We are not naive enough to believe that software solutions alone can transform an industry, or that our industry can be transformed overnight. It will take a decade or more to reach the midpoint of this transformation. And we do not believe we have all the answers or that we can do it alone. We do believe that Frank Gehry’s stature in the industry and the success of his pioneering projects around the world affords us a unique opportunity to make a much broader contribution to the industry as a whole; one that goes beyond any particular design style, or set of building types. Gehry Technologies is leveraging this experience and influence to bring a broad base of professionals, academics, and researchers together to guide us in the development of real world solutions.
To help us achieve these goals we have enlisted the support of the industry itself. This year we will place Digital Project applications in over 20 academic institutions in North America, Europe, Asia, and Australia. We are consulting with these institutions to develop new teaching programs and promote cross industry collaborations between schools of architecture, engineering, and construction management.

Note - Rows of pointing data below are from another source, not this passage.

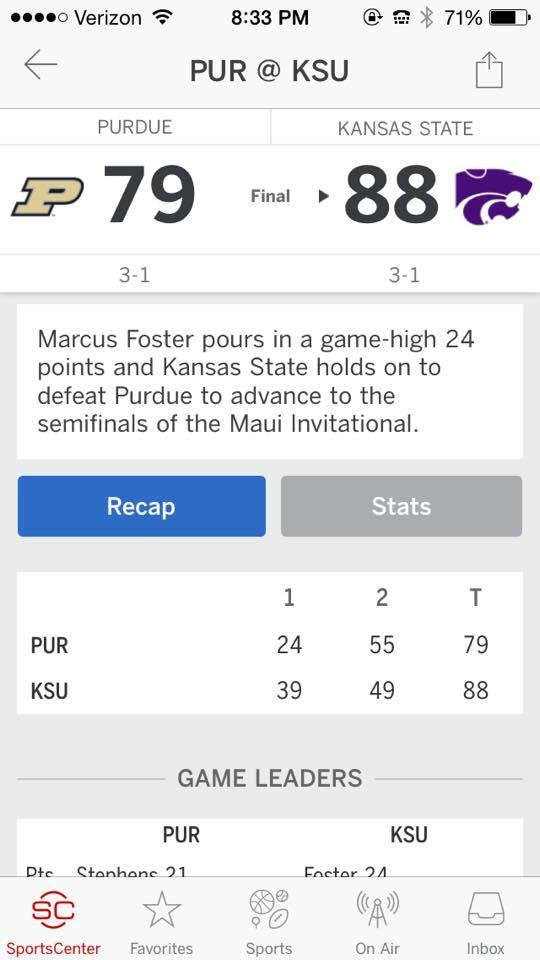Viewport: 540px width, 960px height.
Task: Tap the Purdue P logo
Action: (x=48, y=197)
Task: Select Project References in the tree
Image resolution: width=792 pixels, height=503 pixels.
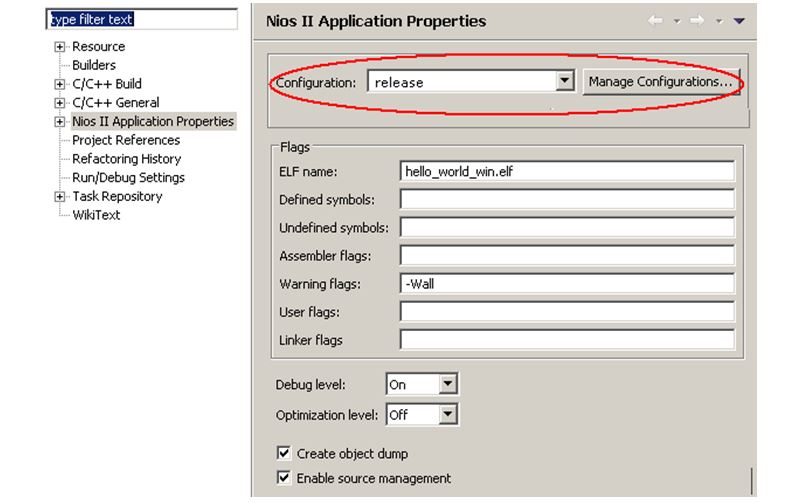Action: tap(126, 140)
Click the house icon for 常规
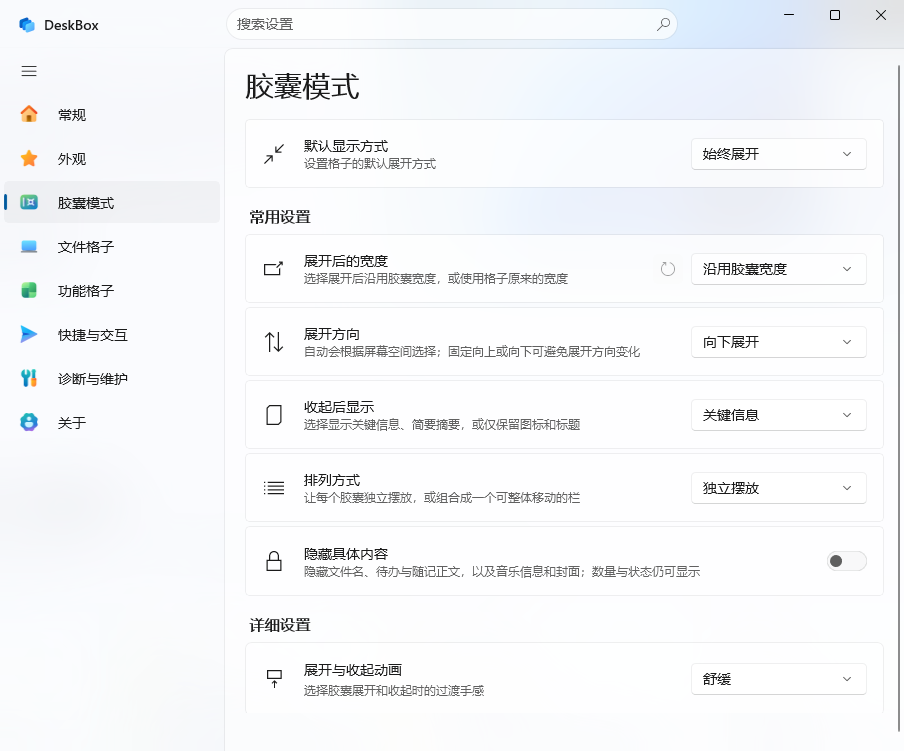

We hope to expand this base to over 60 within two years. We have also established a research association, “The Digital Project”, with research institutions at MIT, RMIT, Stanford, Georgia Tech, Salford, and Hong Kong Polytechnic to coordinate research efforts and develop industry metrics and attract money for research to the AEC industry. And we will listen carefully to our friends in the AIA, RIBA, DBA, CERF and other professional associations who have recognized the need for change and are actively striving to address problems in our industry.
Digital Project is an open system, with adaptive tools that allow architects and engineers to transfer their own standards and systems into the software. It permits customers to develop and protect their own IP, or to contract Gehry Technologies to develop it for them. In this way it is more than a simple cookie cutter or kit of parts solution. At the core of the product is the CATIA V5 geometric and parametric modeler, the most powerful in the industry. We have developed links to other software platforms, an object attribute system that can be adapted to multiple industry standards, and translators that permit the transfer of information across industry platforms. This is a first release, our work is far from done, but we think these products represent a significant step toward a better future for our industry.